Nathan Edwards Jun 24, 2008

Gigabyte Mercury Pro

At A Glance

1.21 Gigawatts

Integrated water cooling; screwlessness abounds; styling looks.


Water-cooler gets loud if underfilled. Not much else.

In our last big case roundup (April 2007), Gigabyte’s Aurora 570 earned top marks for its excellent design and convenience as a chassis. But Gigabyte certainly hasn’t rested on its laurels since then­­—the company’s designers have gone back to the drawing board and given us a case that rivals the coolness of its predecessor. Gigabyte calls it the Mercury Pro; we would have named it the Monstrosity Pro if we were in charge. That’s because this case isn’t just a run-of-the-mill chassis. It’s a fully functional (armed and operational?) water-cooling/case hybrid. Take a moment if you need to collect yourself.

Both the 5.25-inch bay and PCI locking mechanisms are screwless, and they do an excellent job of holding your stuff in check.

At least, that’s how we felt in the presence of this case’s greatness. Typically, when water cooling is involved, we expect high levels of frustration and/or fluid leaking all over our expensive gear. But to our extreme satisfaction, Gigabyte has turned an otherwise irritating process into utter simplicity. For example, the water block stays the same regardless of your computing platform. Just snap a bracket over the top of the block and you’re good to go. It took us about one minute to switch from an Intel to an AMD setup—we spent far more time looking for the mounting bracket amidst the Gigabyte’s many accessories than we spent clamping the block to our motherboard.

Splitter valves at the top and bottom of the case offer plenty of room for expansion.

The cooling mechanism itself is Gigabyte’s Galaxy II water-cooling system. Rather than slapping this system to the side of the chassis and calling it a day, Gigabyte went to great lengths to integrate the water-cooling kit into the chassis itself. Ugly tubing runs alongside the framework of the case as much as possible, and we can’t speak highly enough about the six additional splitter valves Gigabyte includes in the case. They make for a stylish and handy way to add more cooling to your rig without having to disassemble the entire kit or, for that matter, spill even a drop of fluid.

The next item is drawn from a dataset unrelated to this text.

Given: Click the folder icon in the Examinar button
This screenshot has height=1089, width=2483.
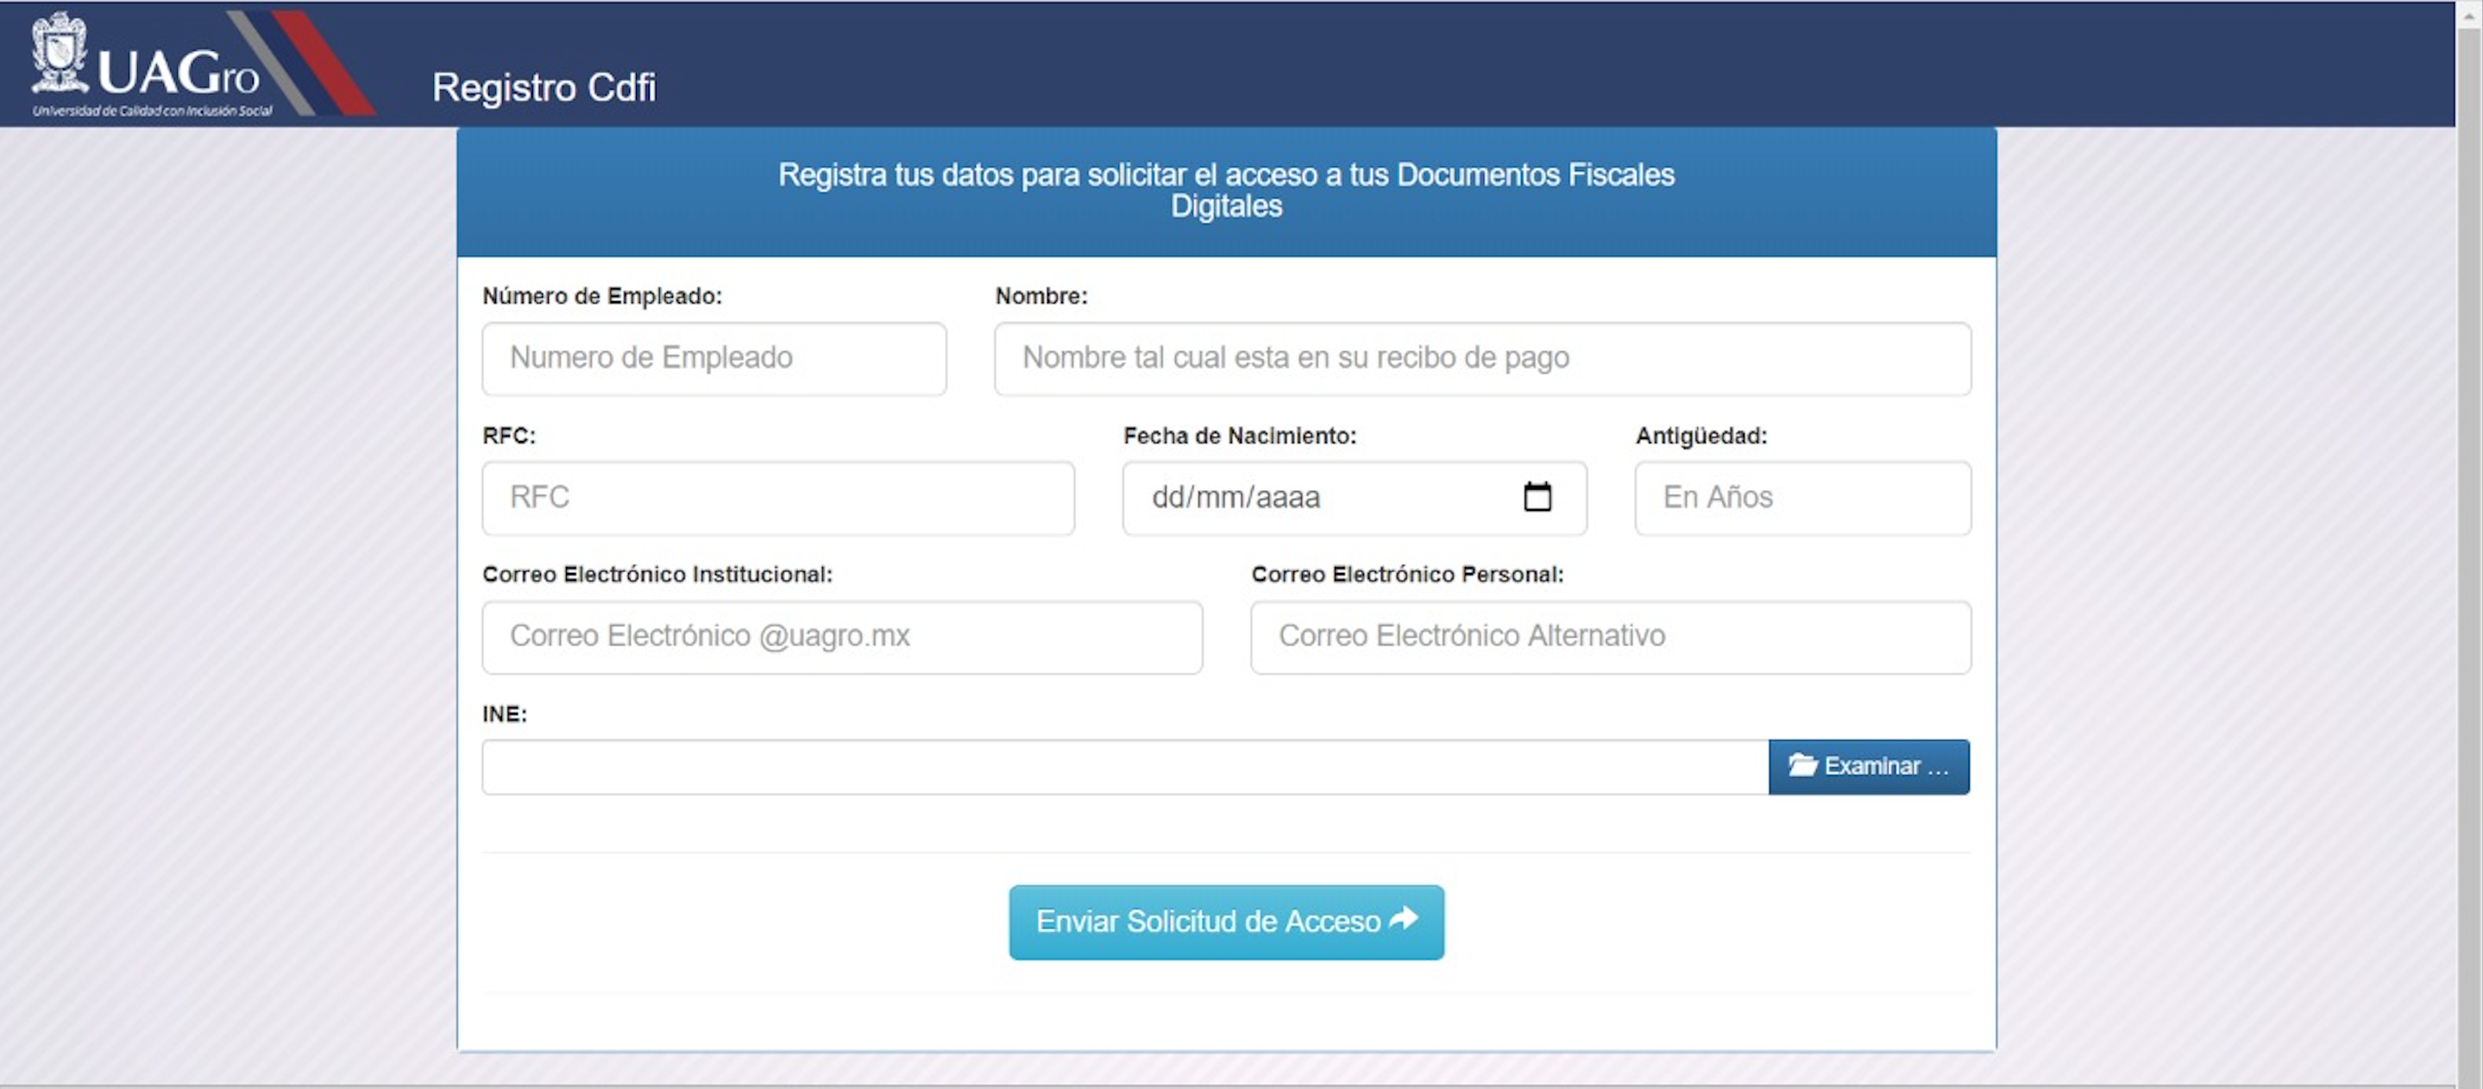Looking at the screenshot, I should pos(1802,766).
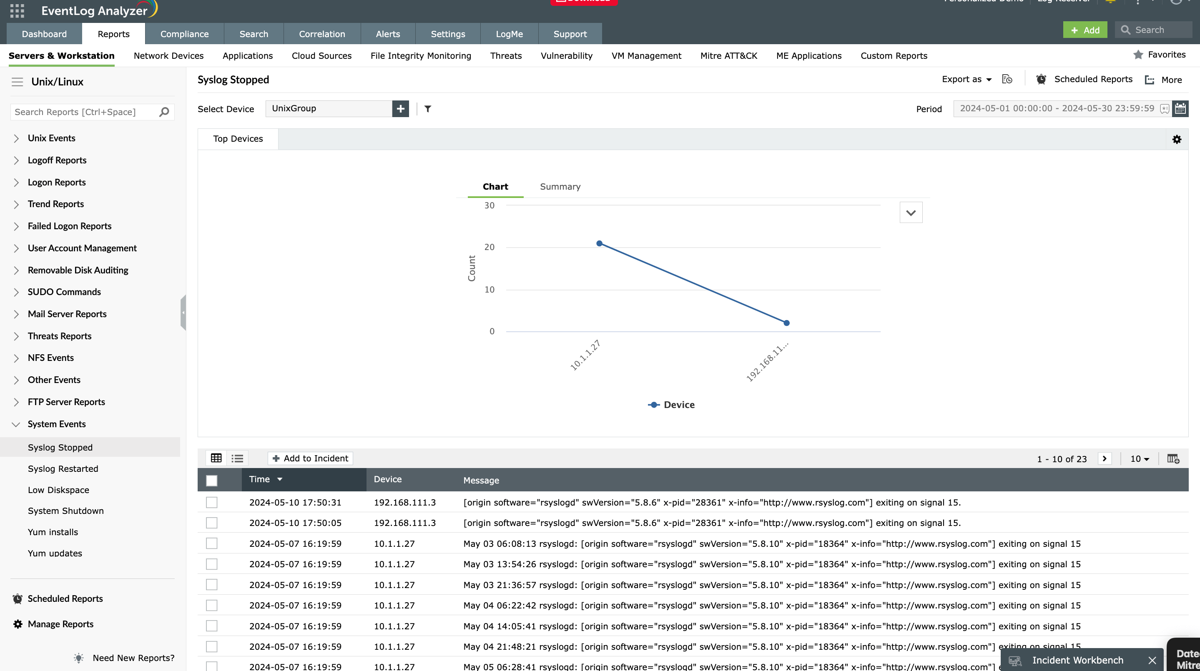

Watch your liquid churn through the Mercury Pro's front panel.

Performance-wise, the cooler rivals some of the top all-in-one kits we’ve reviewed. It runs on a variable fan-speed dial, and we saw excellent performance on both its low and “cover your ears” setting. The cooler dropped our CPU to 40.5 C and 35.5 C, respectively, during full-burn testing, and 18 C and 15 C, respectively, when idle. Filling the system with fluid is as easy as holding a bottle over the case’s blowhole—a front-panel flow meter and tiny reservoir window show you exactly what’s pumping (and how much is left!).

Believe us, if we could find something about the Mercury Pro to criticize, we would. The Galaxy II does emit a horrible shrieking noise if it’s underfilled, but really, that’s it. This case rocks.